The magnetic resonance angiogram shows no evidence of beading
suggestive of vasculitis (E).
Tetrabenazine and olanzapine were started for symptomatic relief with some improvement in chorea. She responded well to hydroxychloroquine, methylprednisolone and cyclophosphamide with complete resolution of chorea after 2 days.
Her case is a novel description of SLE first presenting with phototherapy-precipitated chorea. Past reports have described phototherapy precipitating SLE manifestations involving the skin and joints as the presenting symptoms.
Ultraviolet radiation (UVR) is known to trigger cutaneous lupus erythematosus (CLE), with photosensitivity comprising one of the ACR diagnostic criteria for SLE.8 While the mechanisms of CLE continue to be elucidated, it is believed to be the manifestation of similar pathologic mechanisms involved in systemic disease with autoantibodies and immune complexes causing tissue damage.
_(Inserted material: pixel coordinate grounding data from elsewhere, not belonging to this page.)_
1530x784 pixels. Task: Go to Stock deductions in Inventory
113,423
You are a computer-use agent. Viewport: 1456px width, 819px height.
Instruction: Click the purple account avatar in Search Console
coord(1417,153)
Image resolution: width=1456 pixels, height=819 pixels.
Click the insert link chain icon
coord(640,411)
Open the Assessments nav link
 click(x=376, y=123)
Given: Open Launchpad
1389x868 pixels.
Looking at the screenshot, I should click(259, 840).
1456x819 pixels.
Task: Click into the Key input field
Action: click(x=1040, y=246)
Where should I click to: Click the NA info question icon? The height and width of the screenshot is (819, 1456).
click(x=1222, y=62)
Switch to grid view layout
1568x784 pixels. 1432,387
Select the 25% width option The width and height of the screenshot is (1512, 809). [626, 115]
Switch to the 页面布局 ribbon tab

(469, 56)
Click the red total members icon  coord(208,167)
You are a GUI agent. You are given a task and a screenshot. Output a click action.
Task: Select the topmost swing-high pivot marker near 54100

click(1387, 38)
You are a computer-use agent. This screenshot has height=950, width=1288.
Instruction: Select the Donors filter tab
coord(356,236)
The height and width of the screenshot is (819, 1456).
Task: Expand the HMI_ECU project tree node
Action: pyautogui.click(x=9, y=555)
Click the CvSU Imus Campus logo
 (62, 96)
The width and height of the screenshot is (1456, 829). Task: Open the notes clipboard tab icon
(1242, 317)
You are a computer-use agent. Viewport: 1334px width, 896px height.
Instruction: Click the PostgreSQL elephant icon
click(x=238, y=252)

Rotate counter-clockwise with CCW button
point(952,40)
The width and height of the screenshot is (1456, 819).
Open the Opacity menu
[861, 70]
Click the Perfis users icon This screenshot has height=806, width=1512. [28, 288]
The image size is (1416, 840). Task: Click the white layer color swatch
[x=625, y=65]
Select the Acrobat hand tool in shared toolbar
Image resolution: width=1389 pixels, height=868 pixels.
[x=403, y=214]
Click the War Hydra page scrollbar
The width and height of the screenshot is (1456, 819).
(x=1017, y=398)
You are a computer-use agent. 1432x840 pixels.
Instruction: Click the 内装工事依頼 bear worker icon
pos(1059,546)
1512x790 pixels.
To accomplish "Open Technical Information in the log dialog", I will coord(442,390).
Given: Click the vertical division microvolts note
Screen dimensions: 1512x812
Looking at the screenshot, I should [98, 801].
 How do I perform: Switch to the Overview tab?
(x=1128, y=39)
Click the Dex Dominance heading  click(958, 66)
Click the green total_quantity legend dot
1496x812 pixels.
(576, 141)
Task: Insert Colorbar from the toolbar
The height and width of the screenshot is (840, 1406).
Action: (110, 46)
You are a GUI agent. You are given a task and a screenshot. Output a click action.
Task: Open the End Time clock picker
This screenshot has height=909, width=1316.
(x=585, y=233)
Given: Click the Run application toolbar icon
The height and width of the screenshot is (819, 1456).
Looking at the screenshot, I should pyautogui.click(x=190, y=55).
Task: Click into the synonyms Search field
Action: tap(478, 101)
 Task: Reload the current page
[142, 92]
UVR promotes development of cutaneous lesions by augmenting apoptotic cells by lymphocytic recruitment and antibody-mediated cytotoxicity.9
While cutaneous eruptions secondary to photosensitivity after exposure to ultraviolet radiation, in particular UVB (medium wavelength, 280 to 315nm) is well recognised in literature, the relationship between cutaneous UVB exposure and systemic SLE flares are only anecdotal and suggested in case reports. Fruchter et al.5 described the clinical presentation of inflammatory polyarthropathy and urticarial vasculitis associated with haematological abnormalities as first presentation of SLE, following ultraviolet radiation in an artificial tanning device manufactured in recent years to produce higher levels of UVB. Pirner et al.6 also reported in earlier years the development of photosensitive rash and arthritis associated with haematological derangements consistent with the diagnosis of SLE in a patient who received psoralen and ultraviolet A therapy for psoriasis. Our case further supports the possible pathogenic role of ultraviolet exposure in systemic SLE flares.
Among the neurological manifestations of SLE, chorea is rare. Although chorea usually occurs during the course of SLE, it may also be the presenting feature of the illness, sometimes preceding other symptoms by several years. Chorea in SLE has been strongly associated with antiphospholipid antibodies, namely LAC, aCL and anti-B2 glycoprotein 1 antibodies. Given the low prevalence of chorea at 2% in SLE (1.3% in antiphospholipid syndrome),7 a high index of suspicion is required to enable early diagnosis and prompt treatment to prevent further symptoms and complications related to the autoimmune process. Neuroimaging can provide further insight and assist with diagnosis of neuropsychiatric lupus. One of the most common MRI findings of neuropsychiatric SLE is periventricular white matter hyperintensities in T2 and FLAIR images,10 as in our case (Fig. 1).